Analysis: "Going to Meet the Man"

For Jesse, early exposure to sexualized violence against black bodies links the abhorrence of that violence with sexual arousal and his own masculinity. Torturing Mrs. Julia Blossom's grandson in the jail as an adult stirs "something deep in [Jesse] and deep in his memory" (233). This memory of witnessing the lynching of a black man accused of rape, evokes "an overwhelming fear" (239), which "contain[s] a curious and dreadful pleasure" (239). Similarly, when using the thought of raping a black woman to arouse himself, Jesse's excitement feels "more like pain" (229) and, when torturing Mrs. Blossom's grandson in the jail, Jesse begins to "hurt all over with that peculiar excitement" (232). The man's public castration acts as a form of community-building for the white people involved and makes Jesse see his father as a larger-than-life hero and his mother as "more beautiful" (247) than ever. Jesse hears his parents have sex the night of the lynching, thus tying the violence done to black bodies inextricably with sexual arousal in Jesse. His predilection for violating black women and using the phallic cattle prod to torture black men demonstrate as much.

Growing up in a white-supremacist society, Jesse feels that white people are inherently good and black people inherently "fight against God and go against the rules laid down in the Bible" (235). Jesse considers himself "a good man, a God-fearing man" (230) who has "tried to do his duty all his life" (230). Jesse frequently wonders if black people will ever "learn" (229) to be good (as Jesse sees “good”). As a white person in a position of authority, Jesse feels that violence is the only possible means of controlling the black population. Jesse laments a time when whites practiced discrimination and told racist jokes without fear. He feels whites should "form a posse" and search the homes of black people for weapons.
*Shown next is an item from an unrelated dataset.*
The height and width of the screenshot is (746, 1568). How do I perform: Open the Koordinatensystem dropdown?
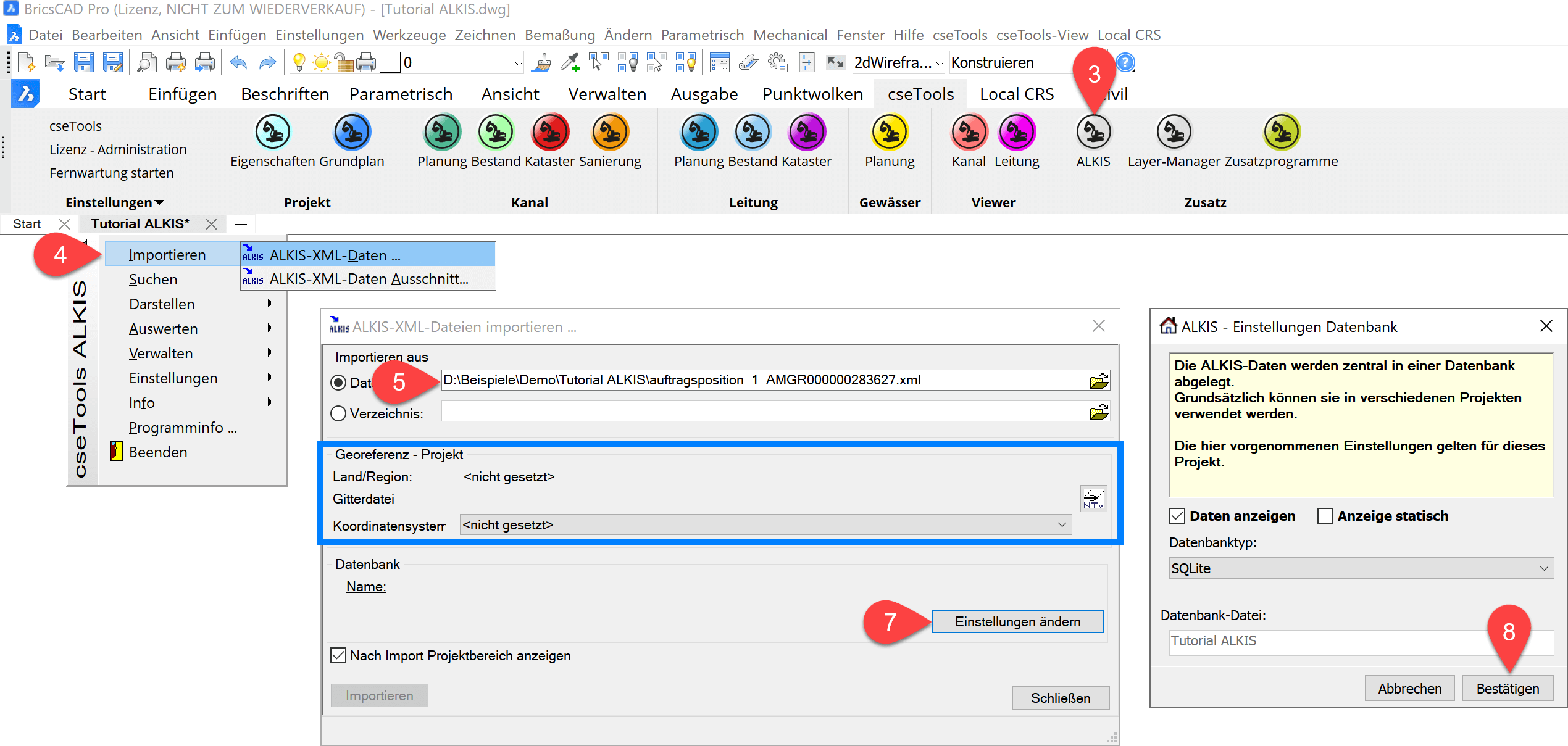[x=1062, y=525]
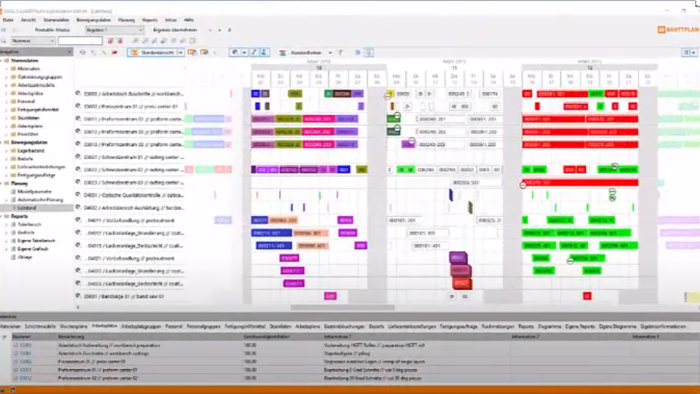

They won't do this, though, for fear of bringing "the bastards from the North down on their backs" (237).

By focusing on the white characters in this story, Baldwin shows how anonymizing and dehumanizing black people allows white people to treat them without regard. Most of the story's black characters—Mrs. Julia Blossom's grandson, the lynched black man, Jesse's childhood friend, Otis, and the anonymous women Jesse falsely arrests and rapes—do not speak. There are only two instances of black speech in the story. One is a patronizing representation of the speech of "good" (236) black people through Jesse's racist filter: "From the bottom of our hearts, we thanks you" (236). By taking away speech or proper representation, Jesse's power goes unchecked.

The other instance of black speech, though, by Mrs. Blossom's grandson, shows an attempt to shift the power away from Jesse. The young man calls Jesse "white man" (233) derisively and threatens that the protests won't stop until they drive every white person "stark raving mad" (233). Additionally, the story's ending suggests that a group of black people may be coming to Jesse's house to pay retribution for Jesse's brutality.